Rainfall matters considerably to crop production, particularly rice. Low and/or late rainfall during the rainy season can lead to: (i) a reduction in the amount of land prepared for rice production, because rain water is required to soften the soil for puddling and fertilising; (ii) an increase in crop failures as insufficient rain stunts the growth of rice plants or caused the plants to wither; (iii) a reduction in average yield for the same reason. Rainfall also matters, because a wetter tropical climate tends to deplete the potassium content of the soil and raise acidity, while it has nuanced effects on other nutrients in the soil that all impact on the productive capacity of the soil.34

There is considerable region-specific variability of soil quality across Java.35 This may impact on the correlation between rainfall and rice production. Even though that is in principle the case, farmers can usually more than compensate for adverse local soil and climate conditions, provided suitable technologies are available.36 Indeed, in the more densely populated parts of Java, farming communities invested in creating irrigation and drainage works that channelled water from streams and rivers to and from agricultural land and distributed it across individual fields. The quality of these structures varied, but government support had by the late-1930s created a sophisticated system in many areas, supported by the construction of major reservoirs that could release water during the dry season to facilitate multiple cropping.37 While the use of fertiliser and superior rice varieties was at that stage still marginal, farm households were able to increase yields through labour-intensive techniques, such as meticulous preparation of fields (ploughing, harrowing, puddling), transplanting of seedlings from seed beds, manual pest control, and careful harvesting.38 Consequently, in labour-surplus areas where agriculture was the mainstay of the population, additional labour input could increase crop yields, albeit with decreasing marginal productivity.
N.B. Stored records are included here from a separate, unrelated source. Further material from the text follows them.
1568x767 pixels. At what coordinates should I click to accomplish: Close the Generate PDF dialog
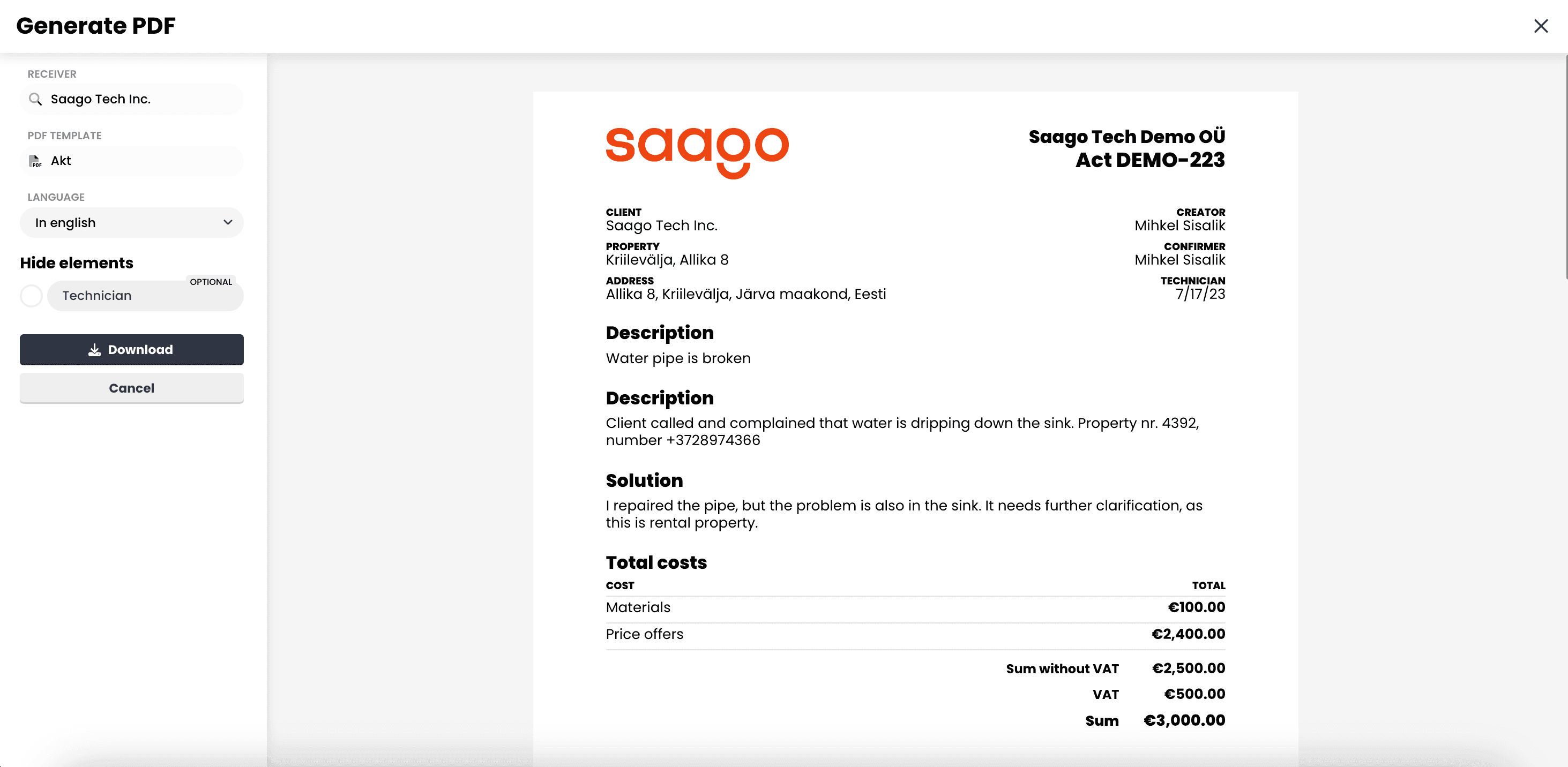click(1540, 26)
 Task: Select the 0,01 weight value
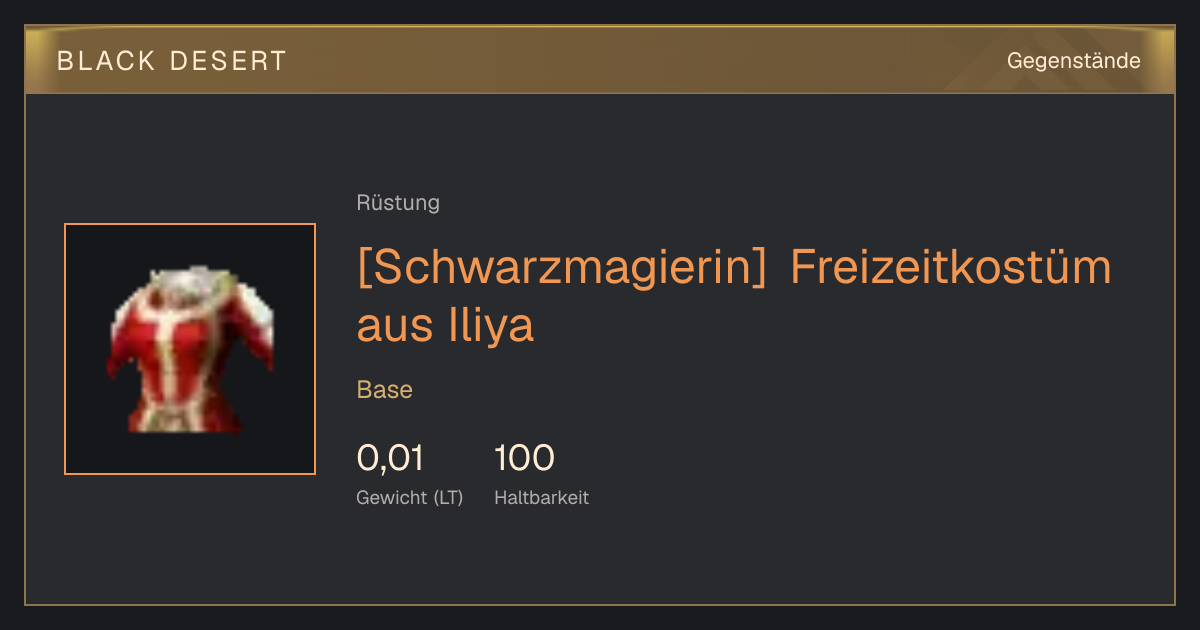(x=390, y=458)
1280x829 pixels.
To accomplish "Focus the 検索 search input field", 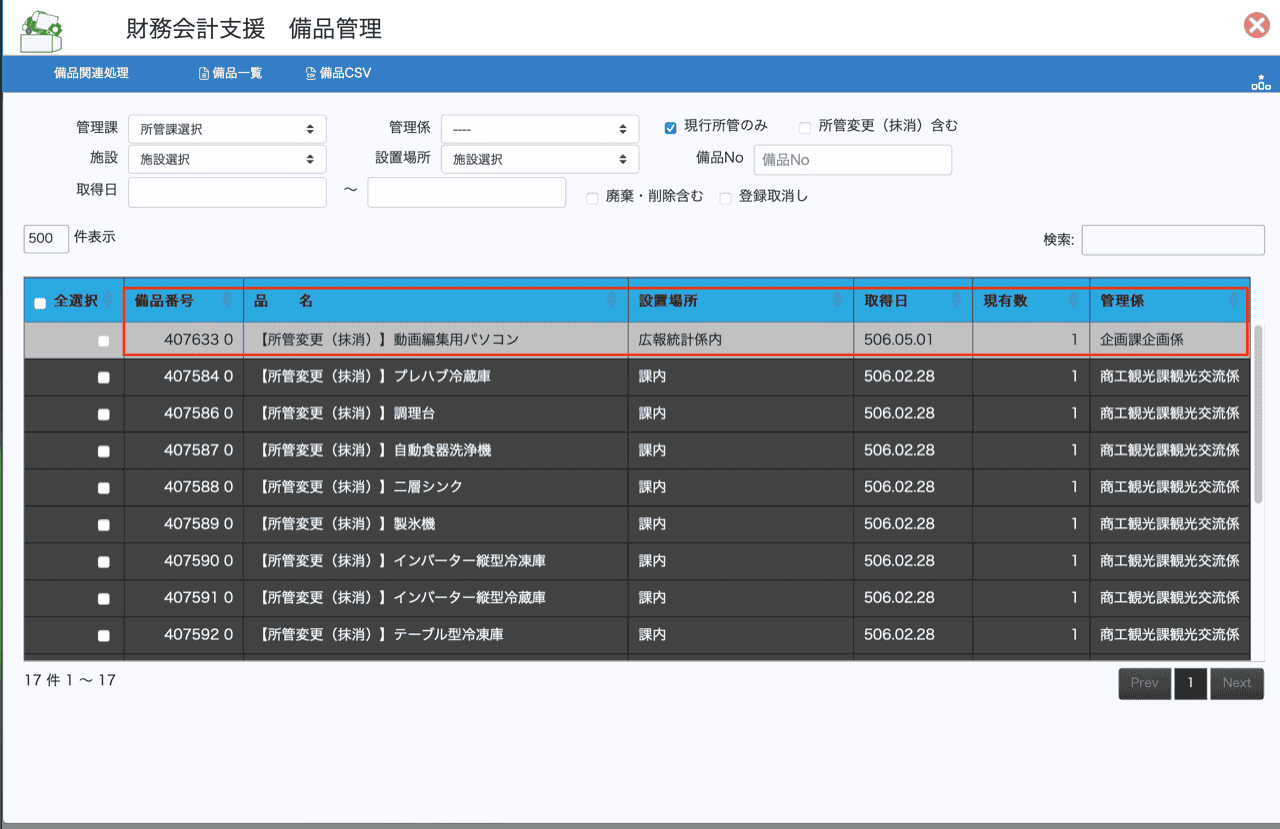I will 1172,240.
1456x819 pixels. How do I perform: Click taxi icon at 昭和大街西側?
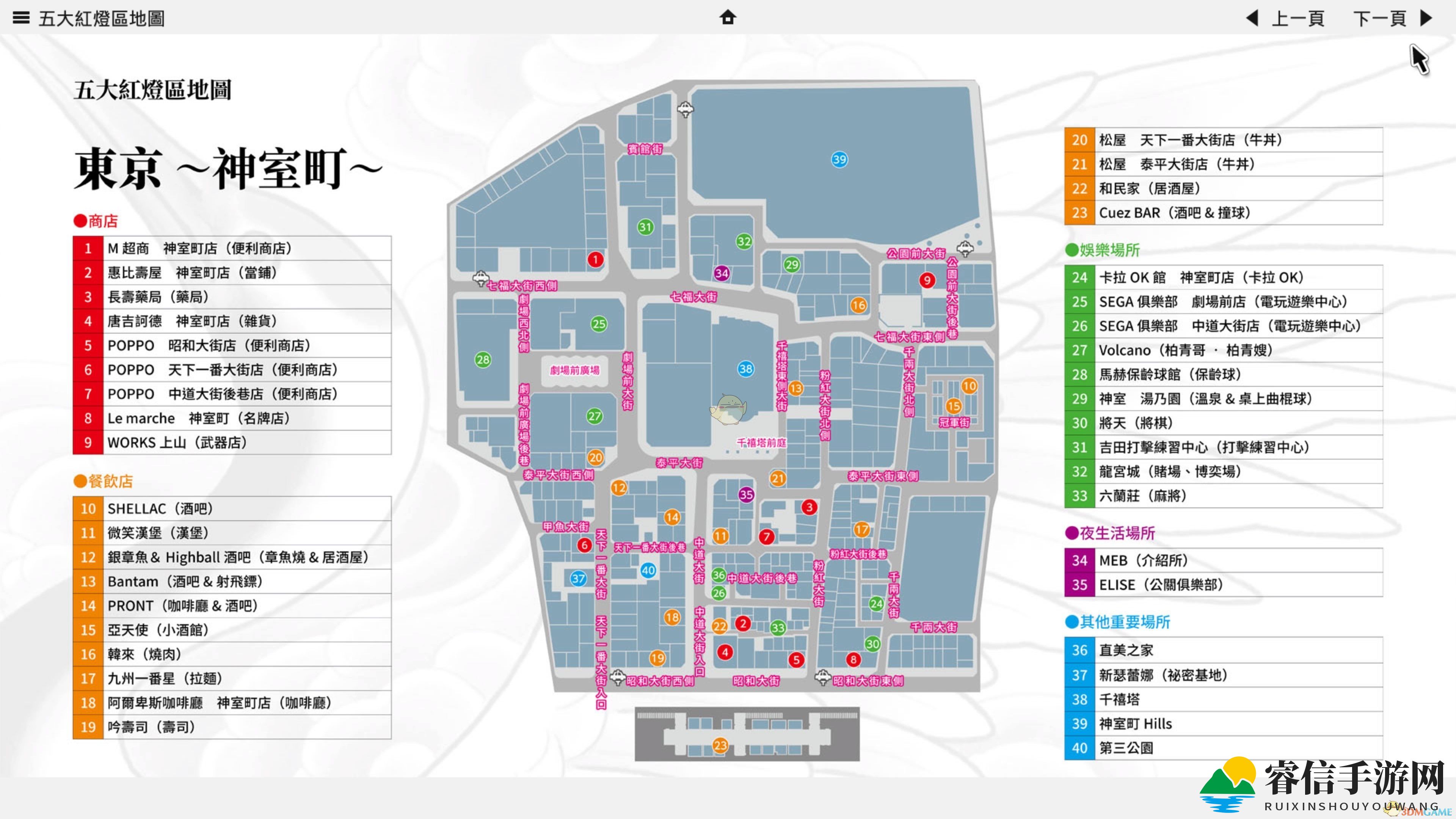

If markets worked perfectly across Java, the price of rice would have been the same in all regional markets, give and take variable transport margins. Figure 1 shows five price series for different rice types that were sold in markets: factory-milled and home-pounded rice in rural areas, low-quality kampong or village rice in urban areas, and two qualities of stalk paddy. There were seasonal fluctuations in the price of rice: high in the months leading up to the main rice harvest in May–June, low in June–July following the main harvest. The five series track each other well, which suggests that rural and urban markets for different qualities of rice were well integrated.

Figure 1.

Average monthly rural and urban rice prices and coefficients of variation in Java, 1934–40.
Note: Rural averages are calculated from monthly prices for 19 residencies in Java. The urban average is calculated from monthly prices for 86 cities and towns in Java. Coefficient of variation is the ratio of the standard deviation to the mean.
Sources: See Appendix.

Underlying the prices in Figure 1 are average rural rice prices for 19 residencies and average urban prices in 86 cities and towns across Java. The equalising impact of rice markets and the degree of integration of these markets can be established on the basis of these rice prices. The coefficients of variation at the bottom of Figure 1 indicate the degree to which rice markets were integrated. Market imperfections prevented full integration, in part because of differences in the seasonality of rice production across Java as largely determined by differences in rainfall patterns. The seasonality of production is clearly visible in the coefficients of variation of the prices of farm-pounded rice in rural areas, kampong rice in urban areas, and of paddy. The coefficients increased during the lean season immediately prior to the main harvest, when supplies of rice were insufficient to overcome spatial price differentials.39

In all cases, the coefficients show a decreasing trend, which implies an increasing degree of integration of rice markets across Java during the late 1930s. The average coefficients were 0.06 for milled rice, 0.08 for farm-pounded rice, and 0.09 for urban kampong rice and both qualities of paddy. The low coefficient for milled rice most likely reflects the fact that rice mills kept paddy in stock during the year to be milled later, while the marketable surplus of farm-pounded rice and paddy would be sold soon after the harvest, with a smaller carry-over of marketable stocks to the lean season. The coefficients are significantly lower compared with the coefficient of variation in rice markets across Indonesia during the 1950–60s (0.2–0.5), as well as staple food markets in famine-struck Bengal in 1942–43 (0.1–0.2), and particularly Ethiopia (0.2–0.3) and Kenya (0.4) in 1981–85, where artificial obstacles (trade restrictions, price controls, or civil unrest) caused very weak spatial market integration and exacerbated famine.40

To explain the degree to which rice price divergence across the 19 residencies in Java was caused by the main factors underlying the seasonality of rice production, this paper models the relationship between rice price fluctuations across Java and rice production, as influenced by rainfall patterns. A key measure of climate stress impacting on rice production is insufficient rainfall, as water is a key requirement in rice production for the purpose of preparing fields and nurturing seedbeds and irrigating the planted fields. Consequently, low or late rainfall, or both, during the rainy season may have had three consequences for rice production in a given residency: (i) a reduction in land prepared for rice production, indicated by the ratio of planted and total irrigated land; (ii) an increase in crop failures, indicated by the ratio of harvested area and total planted area during the current year; (iii) a reduction in average yield, indicated by the ratio of produced rice and harvested area.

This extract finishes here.